The primary immunogenicity endpoints for each of the pneumococcal serotypes were the proportion of the subjects in the PCV13 group attaining serotype-specific antipolysaccharide IgG concentrations of ≥0.35 μg/ml 1 month after the infant series. As recommended by the WHO, this antibody concentration serves as a reference value for the comparison of novel pneumococcal conjugate vaccines with PCV7 to assess the potential for efficacy against invasive disease (44
). The geometric mean IgG antibody concentration measured 1 month after the primary series also served as a primary endpoint. The pneumococcal IgG immune responses induced by the PCV13 relative to those of PCV7 1 month after the toddler dose were evaluated as secondary endpoints. Within each vaccine group and for each pneumococcal serotype, the proportion of the subjects with a specific IgG antibody concentration of ≥0.35 μg/ml and 95% CIs on the proportion were calculated.

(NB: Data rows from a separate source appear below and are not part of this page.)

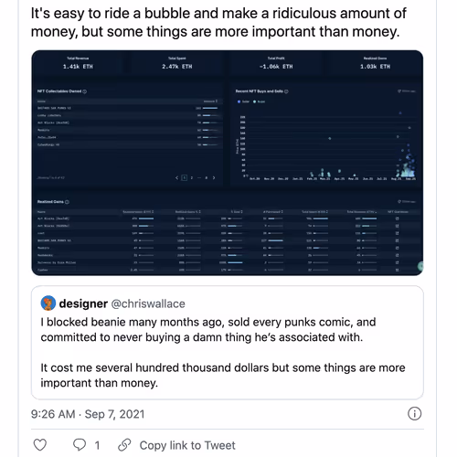Click the chain link icon
The height and width of the screenshot is (457, 457).
[124, 445]
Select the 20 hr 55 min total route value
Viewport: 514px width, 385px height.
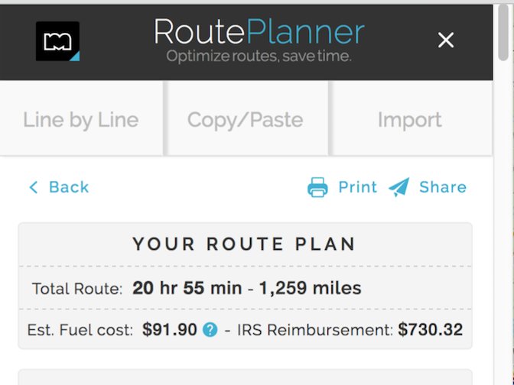coord(187,288)
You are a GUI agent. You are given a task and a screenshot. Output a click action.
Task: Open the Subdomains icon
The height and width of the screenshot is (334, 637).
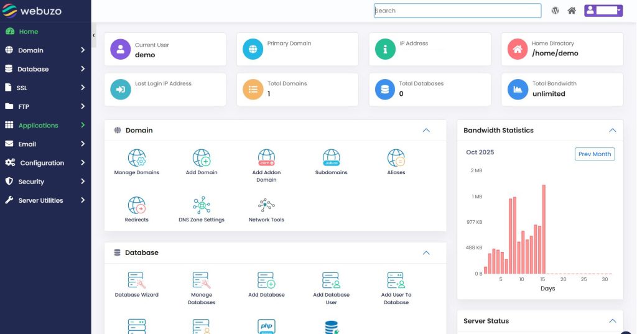tap(331, 158)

To assess treatment differences, 95% CIs on the difference in proportions (PCV13 − PCV7 reference) were calculated. For each serotype, noninferiority was declared if the lower bound of the two-sided 95% CI for the difference in proportions was greater than −0.10. For the pneumococcal opsonophagocytic assay (OPA) titers, the proportions of the subjects with OPA titers of at least 1:8 were calculated and analyzed in the same way as for IgG responders. According to WHO guidelines, an OPA response above a titer of 1:8 correlates with efficacy for some serotypes (11
Within each vaccine group and for each antibody concentration or OPA titer, geometric means were also calculated. Each concentration/titer was logarithmically transformed for the analysis. Two-sided 95% CIs were constructed by back transformation of the CIs for the mean of logarithmically transformed assay results computed using the Student t distribution. Rises (n-fold) in antibody concentrations from before to after the toddler dose were summarized by geometric means and CIs and computed using the logarithmically transformed assay results. To assess differences between the two vaccine groups, two-sided 95% CIs for the ratio of the geometric mean concentrations (GMCs; PCV13/PCV7 reference) were constructed. The noninferiority criterion was met if the lower limit of the 95% CI of the ratio was >0.5 (2-fold criterion). In addition, for the PCV13 group, the ratio of the geometric mean n-fold rises (GMFRs) in post- to pretoddler GMCs and the corresponding two-sided 95% CIs were calculated.